High technology requires huge input, and Shanghai Construction Group spared no efforts in research and development investment. More than 2.5 billion yuan was spent on technological R&D in 2014, and Hang said that such input has started to pay off.
“A fine building is like a business card for a city, but more importantly, it is a testament to the making of history,” said Hang, who noted that Shanghai Construction Group will be looking to use its intelligent construction and green technology to build more buildings and turn Shanghai into a smart city.
As many as 600,000 new energy cars will be produced by Shanghai Automotive Industry Corporation (SAIC) by 2020, among which, about 200,000 will be under its own brands.
The current annual sales revenue of SAIC is around 630 billion yuan, or one-third of the combined revenue of all of Shanghai’s State-owned enterprises.
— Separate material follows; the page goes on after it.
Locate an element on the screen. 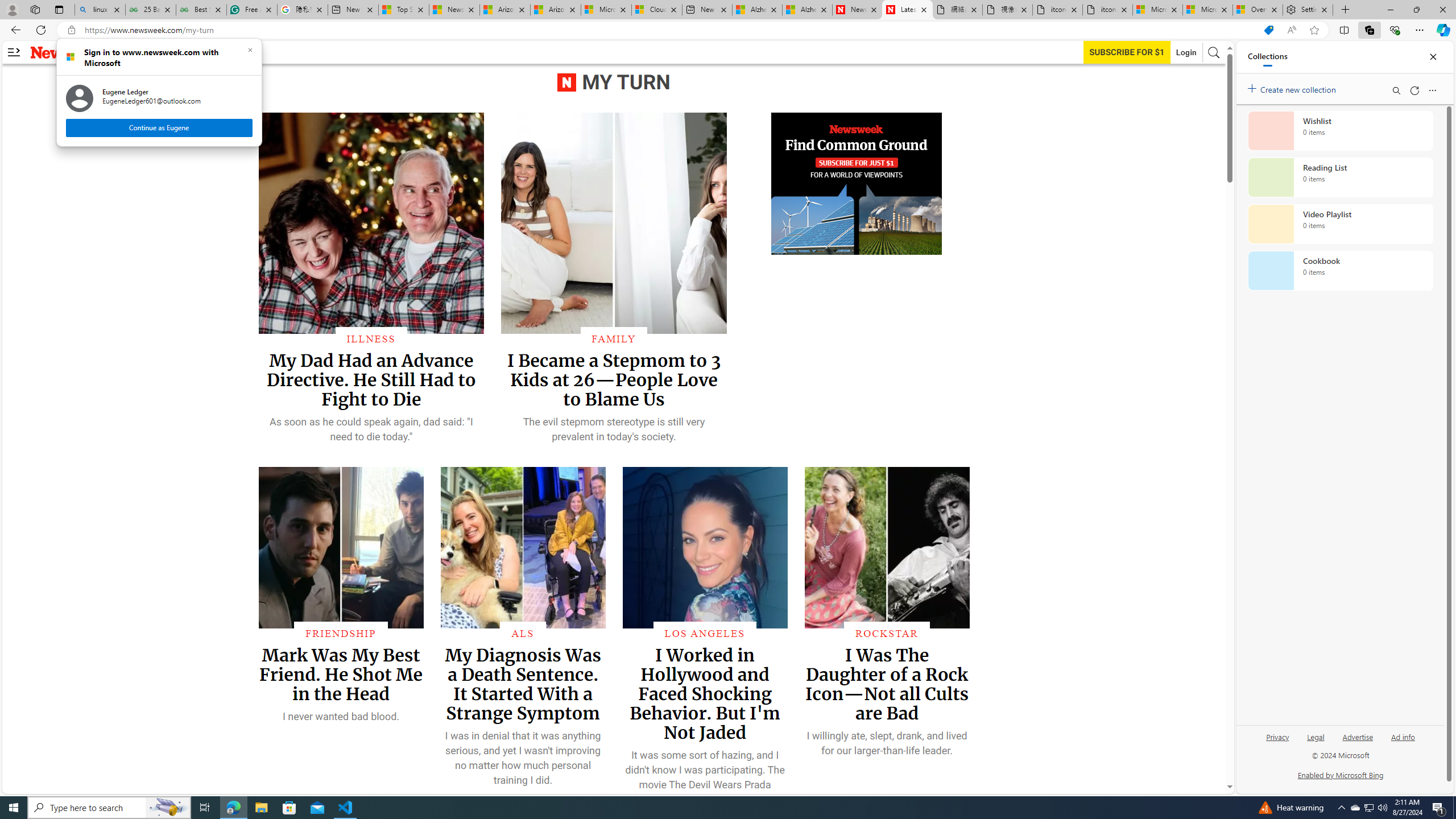 The image size is (1456, 819). 'AutomationID: side-arrow' is located at coordinates (14, 52).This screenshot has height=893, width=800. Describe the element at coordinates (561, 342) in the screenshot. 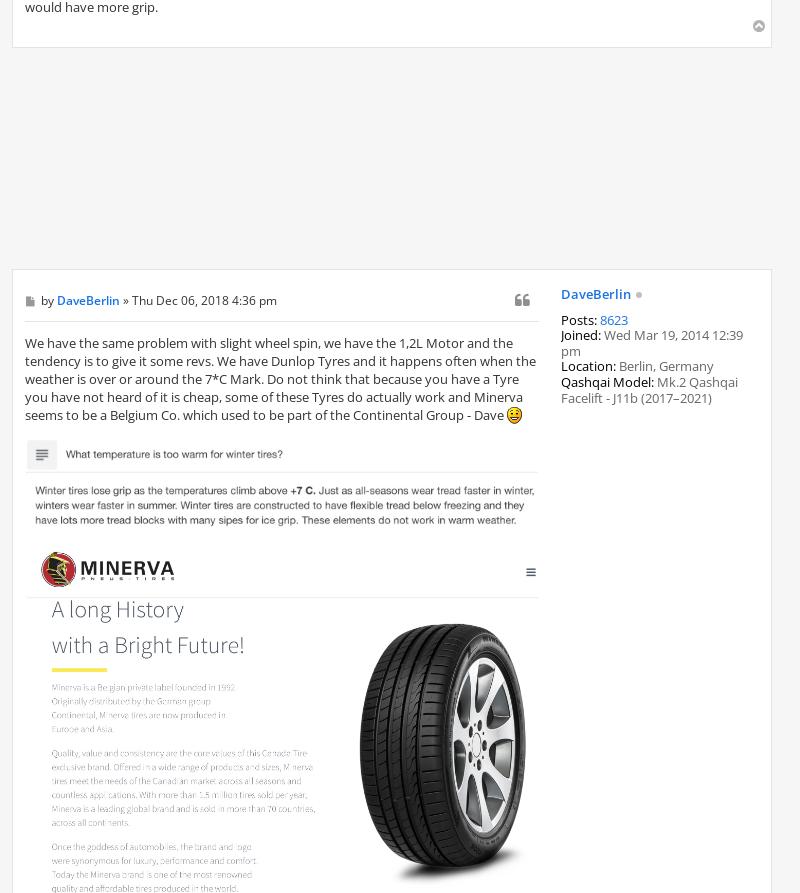

I see `'Wed Mar 19, 2014 12:39 pm'` at that location.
According to Chen Zhixin, president of SAIC, a breakthrough in core technology has already been made and the company’s own car brands are poised for a new era of development.
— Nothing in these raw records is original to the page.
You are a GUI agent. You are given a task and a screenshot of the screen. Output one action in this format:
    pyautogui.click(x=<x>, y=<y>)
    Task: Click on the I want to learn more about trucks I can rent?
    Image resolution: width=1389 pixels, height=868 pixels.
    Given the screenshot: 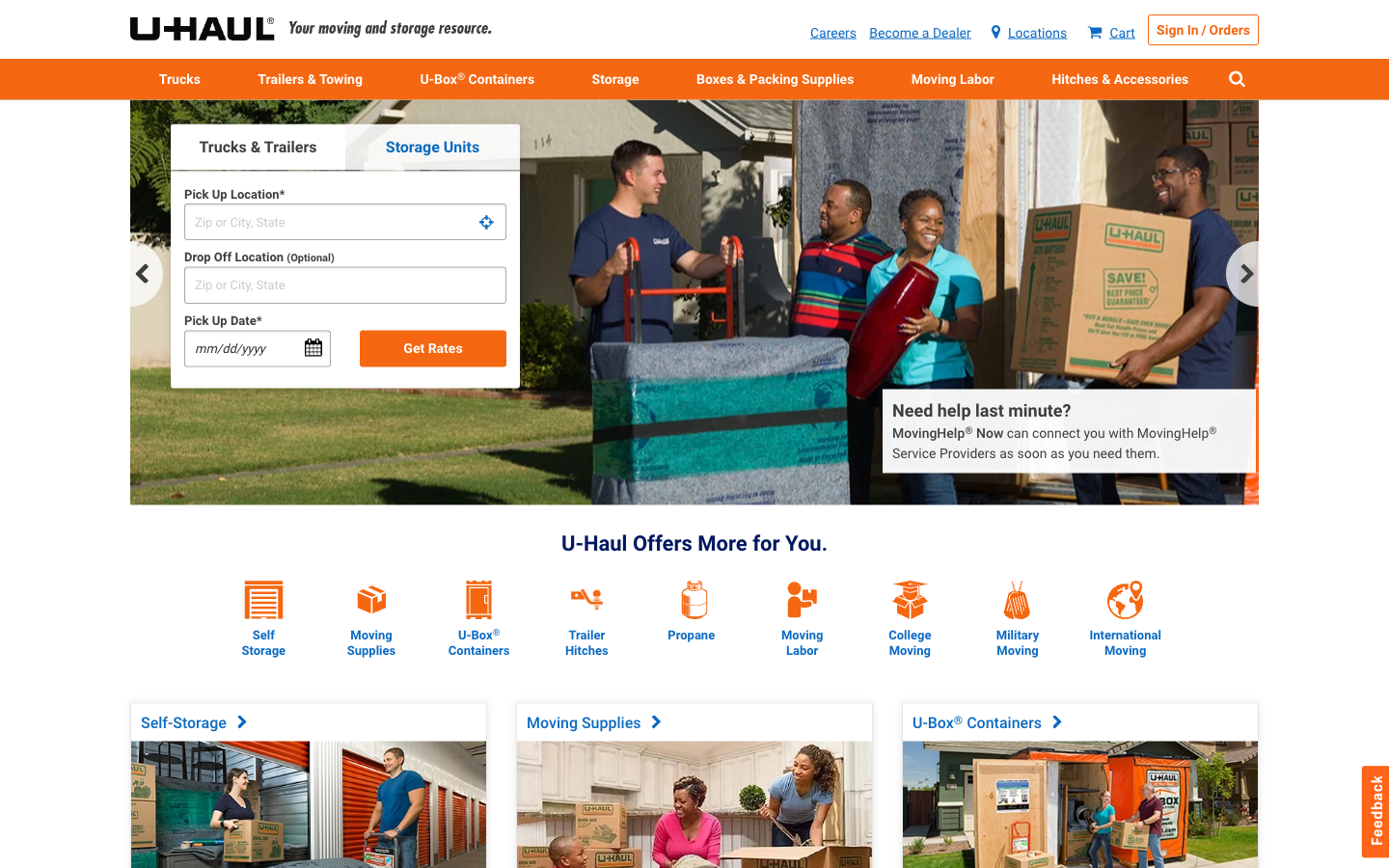 What is the action you would take?
    pyautogui.click(x=179, y=77)
    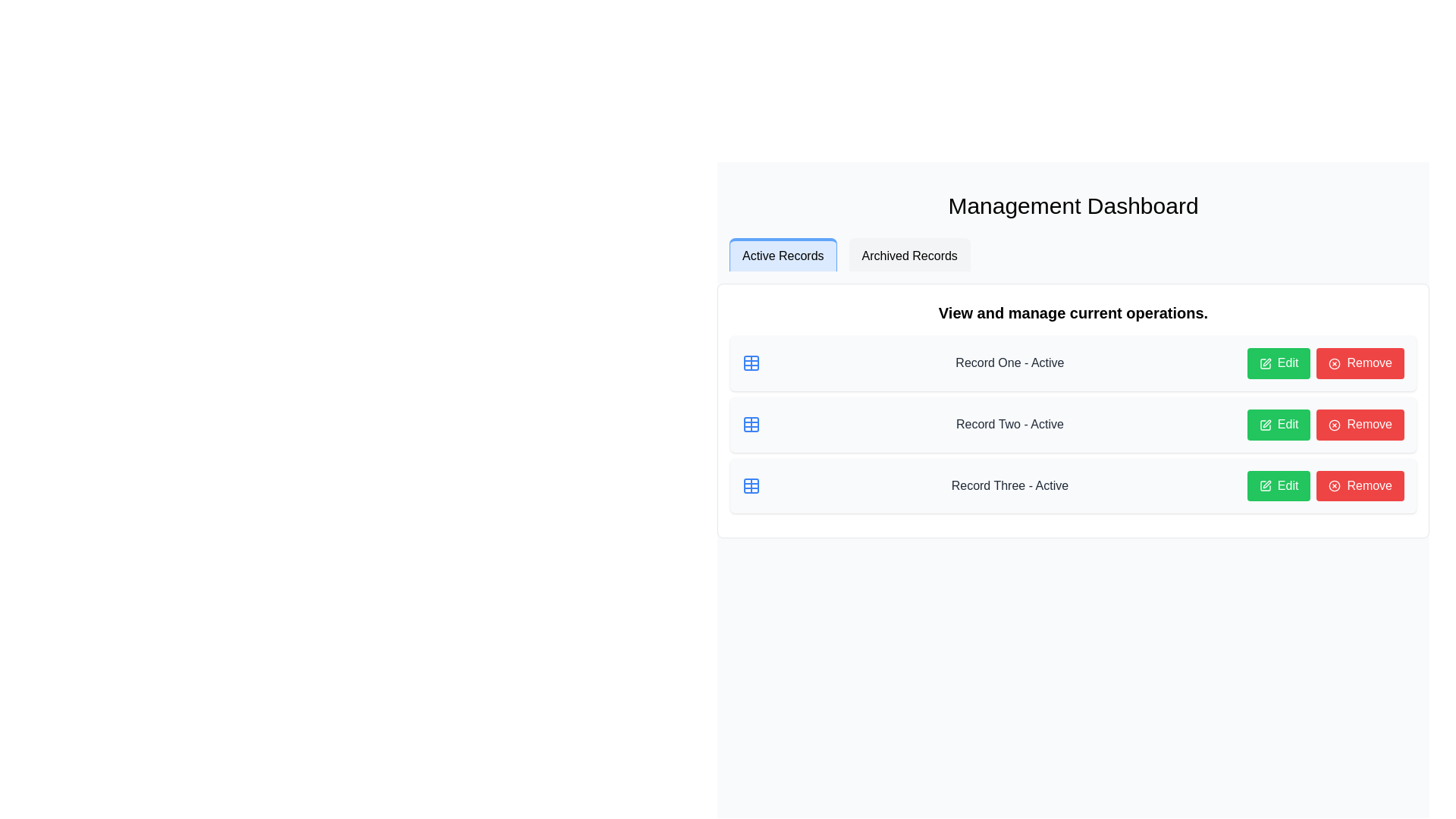  I want to click on the red 'Remove' button with white text and a circular icon with a cross, located in the row labeled 'Record Three - Active' at the bottom of the list, so click(1360, 485).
Chen added that the increase in building capacity will complement automotive innovation and e-commerce. An online platform for sales and resale, as well as maintenance, was launched in March this year and nearly 3,500 retailers have signed up.
Although SAIC currently produces 5.62 million cars, or 23 percent of the nation’s total, only 2 percent of the company’s cars are sold overseas, whilst merely 4 percent of its products are under its owned brands, according to Chen Yongming, a professor from Shanghai Administration Institute.
“This situation will soon change in the next five to 10 years as the city is working to develop advanced manufacturing industries which in turn will help to boost SAIC’s presence in foreign markets,” said Professor Chen.
Reforms can be expected in the public transportation sector to boost efficiency as well. Shanghai’s underground network is currently the world’s longest, measuring 577 kilometers and comprising 339 stations and 15 lines. As of the first half of 2015, the network handles 8.09 million passenger trips daily.
According to Gu Weihua, president of Shanghai Shentong Metro Group Co Ltd, the waiting time for trains at Shanghai’s major metro line stations will be within two minutes in the next five years, and the total distance covered by the subway network will hit 1,000 kilometers by 2025.
China's automobile industry will be leveraging technology to boost production and presence in foreign markets, while public transportation is expected to become more efficient.